Despite coming off a strong season, Lemieux-Cardinal went undrafted in the 2022 CFL draft at the age of 25. He then returned to Montreal for his final season of U Sports eligibility. He played in seven games during the 2022 season, totaling 17 tackles, 5.5 sacks, one fumble recovery, and two pass breakups. He was named a second-team All-Canadian and an RSEQ All-Star. Lemieux-Cardinal finished his U Sports career with totals of 72.5 tackles, 20.5 sacks, four forced fumbles, two fumble recoveries, one interception, and seven pass breakups.
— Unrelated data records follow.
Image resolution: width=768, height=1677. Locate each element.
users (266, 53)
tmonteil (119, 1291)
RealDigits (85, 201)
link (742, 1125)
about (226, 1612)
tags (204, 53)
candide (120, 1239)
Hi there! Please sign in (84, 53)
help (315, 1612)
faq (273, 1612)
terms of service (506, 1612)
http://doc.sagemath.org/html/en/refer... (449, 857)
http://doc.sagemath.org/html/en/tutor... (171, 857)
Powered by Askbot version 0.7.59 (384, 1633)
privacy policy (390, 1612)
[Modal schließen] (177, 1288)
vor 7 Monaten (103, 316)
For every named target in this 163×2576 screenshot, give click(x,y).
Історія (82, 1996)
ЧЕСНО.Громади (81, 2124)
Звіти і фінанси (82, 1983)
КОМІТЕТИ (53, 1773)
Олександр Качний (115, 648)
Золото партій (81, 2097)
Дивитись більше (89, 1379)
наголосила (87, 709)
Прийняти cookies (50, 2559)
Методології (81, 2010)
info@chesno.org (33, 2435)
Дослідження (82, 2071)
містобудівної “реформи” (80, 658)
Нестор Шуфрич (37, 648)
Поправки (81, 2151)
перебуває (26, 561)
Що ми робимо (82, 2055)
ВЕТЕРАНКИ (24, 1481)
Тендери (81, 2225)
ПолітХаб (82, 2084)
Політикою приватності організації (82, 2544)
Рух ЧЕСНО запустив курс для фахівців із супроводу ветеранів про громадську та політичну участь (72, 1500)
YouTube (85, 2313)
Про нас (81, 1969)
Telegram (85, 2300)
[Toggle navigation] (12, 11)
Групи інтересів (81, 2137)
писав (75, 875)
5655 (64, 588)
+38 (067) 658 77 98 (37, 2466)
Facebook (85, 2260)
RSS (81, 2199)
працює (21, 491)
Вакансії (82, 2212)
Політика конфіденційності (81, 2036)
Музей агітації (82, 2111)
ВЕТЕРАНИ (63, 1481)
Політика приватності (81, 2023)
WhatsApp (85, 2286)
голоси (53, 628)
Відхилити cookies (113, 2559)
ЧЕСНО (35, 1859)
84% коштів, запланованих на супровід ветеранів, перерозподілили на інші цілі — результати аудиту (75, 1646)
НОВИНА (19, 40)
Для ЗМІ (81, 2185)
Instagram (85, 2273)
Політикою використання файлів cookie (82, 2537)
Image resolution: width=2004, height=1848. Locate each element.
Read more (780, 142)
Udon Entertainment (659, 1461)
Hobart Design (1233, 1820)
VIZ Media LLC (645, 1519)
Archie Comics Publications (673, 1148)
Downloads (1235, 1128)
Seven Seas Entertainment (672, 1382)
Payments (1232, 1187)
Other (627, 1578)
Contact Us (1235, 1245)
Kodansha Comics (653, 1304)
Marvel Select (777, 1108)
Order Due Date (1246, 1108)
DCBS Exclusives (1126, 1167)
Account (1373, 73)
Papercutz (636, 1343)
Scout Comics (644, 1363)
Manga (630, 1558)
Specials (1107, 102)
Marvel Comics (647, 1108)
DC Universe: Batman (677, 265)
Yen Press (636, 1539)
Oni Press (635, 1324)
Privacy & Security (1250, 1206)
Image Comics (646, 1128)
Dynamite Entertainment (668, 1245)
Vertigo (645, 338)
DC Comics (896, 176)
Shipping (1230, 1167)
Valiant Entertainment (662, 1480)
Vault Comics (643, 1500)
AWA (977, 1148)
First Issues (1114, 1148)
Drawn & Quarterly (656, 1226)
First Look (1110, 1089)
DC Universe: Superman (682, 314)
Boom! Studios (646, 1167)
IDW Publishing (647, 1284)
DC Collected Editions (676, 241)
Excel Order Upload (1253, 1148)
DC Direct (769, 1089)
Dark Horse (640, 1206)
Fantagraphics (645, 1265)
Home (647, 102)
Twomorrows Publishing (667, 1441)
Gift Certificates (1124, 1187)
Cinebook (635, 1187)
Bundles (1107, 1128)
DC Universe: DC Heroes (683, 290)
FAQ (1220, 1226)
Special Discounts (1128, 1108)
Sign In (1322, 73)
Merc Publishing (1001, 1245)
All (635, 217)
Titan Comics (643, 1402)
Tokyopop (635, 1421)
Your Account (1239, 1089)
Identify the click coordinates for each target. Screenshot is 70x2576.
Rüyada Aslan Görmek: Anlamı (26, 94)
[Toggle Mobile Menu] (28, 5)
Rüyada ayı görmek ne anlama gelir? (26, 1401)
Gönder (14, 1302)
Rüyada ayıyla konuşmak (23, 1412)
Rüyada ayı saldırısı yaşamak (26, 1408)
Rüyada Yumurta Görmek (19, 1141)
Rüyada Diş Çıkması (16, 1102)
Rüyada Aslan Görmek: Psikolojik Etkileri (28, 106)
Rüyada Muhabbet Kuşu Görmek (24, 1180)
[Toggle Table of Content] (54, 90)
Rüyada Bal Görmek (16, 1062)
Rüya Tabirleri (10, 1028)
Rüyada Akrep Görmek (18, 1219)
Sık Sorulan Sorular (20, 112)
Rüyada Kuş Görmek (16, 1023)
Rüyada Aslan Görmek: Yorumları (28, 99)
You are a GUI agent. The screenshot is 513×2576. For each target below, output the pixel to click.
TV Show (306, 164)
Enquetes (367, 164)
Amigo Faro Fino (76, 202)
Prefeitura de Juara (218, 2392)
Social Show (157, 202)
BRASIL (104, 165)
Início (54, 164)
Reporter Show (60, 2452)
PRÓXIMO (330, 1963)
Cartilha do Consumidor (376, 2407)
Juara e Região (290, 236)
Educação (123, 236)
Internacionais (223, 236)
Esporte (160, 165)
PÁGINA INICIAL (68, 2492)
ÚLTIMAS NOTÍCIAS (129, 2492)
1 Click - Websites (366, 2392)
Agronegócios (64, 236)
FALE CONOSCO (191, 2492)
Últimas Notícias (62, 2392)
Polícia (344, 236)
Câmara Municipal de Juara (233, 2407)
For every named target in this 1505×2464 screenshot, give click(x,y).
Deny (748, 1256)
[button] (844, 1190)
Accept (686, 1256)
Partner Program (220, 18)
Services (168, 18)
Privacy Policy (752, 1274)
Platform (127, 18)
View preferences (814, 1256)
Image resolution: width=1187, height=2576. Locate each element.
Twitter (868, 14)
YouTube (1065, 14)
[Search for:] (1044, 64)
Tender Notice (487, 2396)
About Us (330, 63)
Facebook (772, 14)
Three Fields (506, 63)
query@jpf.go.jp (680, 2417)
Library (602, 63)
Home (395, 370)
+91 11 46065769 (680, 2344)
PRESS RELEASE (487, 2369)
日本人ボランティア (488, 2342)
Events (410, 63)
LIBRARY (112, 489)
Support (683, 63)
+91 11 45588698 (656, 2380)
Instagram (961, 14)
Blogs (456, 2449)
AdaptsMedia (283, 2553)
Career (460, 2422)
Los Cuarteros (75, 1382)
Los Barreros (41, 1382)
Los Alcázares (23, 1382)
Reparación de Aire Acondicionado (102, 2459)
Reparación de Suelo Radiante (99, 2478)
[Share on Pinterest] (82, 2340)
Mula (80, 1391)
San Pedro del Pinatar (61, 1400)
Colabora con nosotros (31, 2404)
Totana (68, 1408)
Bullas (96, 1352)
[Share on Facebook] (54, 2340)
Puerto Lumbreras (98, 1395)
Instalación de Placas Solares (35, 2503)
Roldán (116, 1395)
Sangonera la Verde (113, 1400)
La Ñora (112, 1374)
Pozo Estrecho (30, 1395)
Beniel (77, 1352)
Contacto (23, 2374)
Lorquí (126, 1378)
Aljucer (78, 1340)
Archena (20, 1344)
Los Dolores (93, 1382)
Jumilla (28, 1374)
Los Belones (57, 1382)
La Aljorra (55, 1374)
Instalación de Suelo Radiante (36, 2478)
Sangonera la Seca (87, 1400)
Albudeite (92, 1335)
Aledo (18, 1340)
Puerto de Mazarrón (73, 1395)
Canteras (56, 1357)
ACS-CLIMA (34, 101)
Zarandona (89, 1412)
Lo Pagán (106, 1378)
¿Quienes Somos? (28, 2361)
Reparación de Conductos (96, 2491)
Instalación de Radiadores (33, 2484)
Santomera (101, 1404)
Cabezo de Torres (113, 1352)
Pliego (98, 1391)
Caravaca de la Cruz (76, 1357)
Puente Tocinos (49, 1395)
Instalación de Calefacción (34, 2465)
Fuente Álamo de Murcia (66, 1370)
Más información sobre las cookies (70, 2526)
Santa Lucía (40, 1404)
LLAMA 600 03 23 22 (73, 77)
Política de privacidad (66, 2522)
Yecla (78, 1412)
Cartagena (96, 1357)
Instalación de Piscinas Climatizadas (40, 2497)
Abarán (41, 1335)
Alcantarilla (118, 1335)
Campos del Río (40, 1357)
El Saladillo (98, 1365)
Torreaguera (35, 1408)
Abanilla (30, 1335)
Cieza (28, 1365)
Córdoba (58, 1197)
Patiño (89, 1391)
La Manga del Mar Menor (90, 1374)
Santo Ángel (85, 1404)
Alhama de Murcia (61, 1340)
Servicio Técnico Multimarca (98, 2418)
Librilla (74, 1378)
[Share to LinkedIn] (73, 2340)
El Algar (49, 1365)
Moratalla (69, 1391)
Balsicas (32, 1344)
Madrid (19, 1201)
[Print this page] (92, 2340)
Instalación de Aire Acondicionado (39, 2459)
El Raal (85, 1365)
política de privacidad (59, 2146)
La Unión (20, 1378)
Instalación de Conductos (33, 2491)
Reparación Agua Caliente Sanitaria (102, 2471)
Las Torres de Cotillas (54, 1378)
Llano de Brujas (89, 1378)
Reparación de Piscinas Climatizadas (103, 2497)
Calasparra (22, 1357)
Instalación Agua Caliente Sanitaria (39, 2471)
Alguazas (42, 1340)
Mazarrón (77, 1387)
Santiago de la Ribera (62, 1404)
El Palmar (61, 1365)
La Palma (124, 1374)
While still playing for the Carabins, he also attended HEC Montréal as a graduate student studying business management.

==Professional career==

Pre-draft measurables
| Height | Weight | 40-yard dash | 20-yard shuttle | Three-cone drill | Vertical jump | Broad jump | Bench press |
| 6 ft 4+3⁄8 in (1.94 m) | 243 lb (110 kg) | 5.00 s | 4.39 s | 7.10 s | 28.5 in (0.72 m) | 8 ft 1 in (2.46 m) | 9 reps |
All values from CFL Combine

===Ottawa Redblacks (first stint)===
Lemieux-Cardinal signed with the Ottawa Redblacks of the Canadian Football League on January 20, 2023. He was released on May 22, 2023.

===Montreal Alouettes===
Lemieux-Cardinal was signed to the practice roster of the Montreal Alouettes on September 1, 2024. He was promoted to the active roster on September 13, and made his CFL debut on September 14 against the Calgary Stampeders, playing one snap on special teams as a 27-year-old rookie. He was moved back to the practice roster on September 17, released on September 27, and signed to the practice roster again on October 23, 2024. He became a free agent after the 2024 season.

Lemieux-Cardinal was signed to the Alouettes' practice roster on July 28, 2025. He was promoted to the active roster on August 7, moved back to the practice roster again on August 12, promoted to the active roster again on August 15, moved back to the practice roster again on August 19, and promoted to the active roster once again the next day.

On May 4, 2026, Lemieux-Cardinal was released by the Alouettes.

===Ottawa Redblacks (second stint)===
On August 28, 2026, it was announced that Lemieux-Cardinal had signed with the Ottawa Redblacks. He played in one game where he did not record a statistic and was released on September 7, 2026.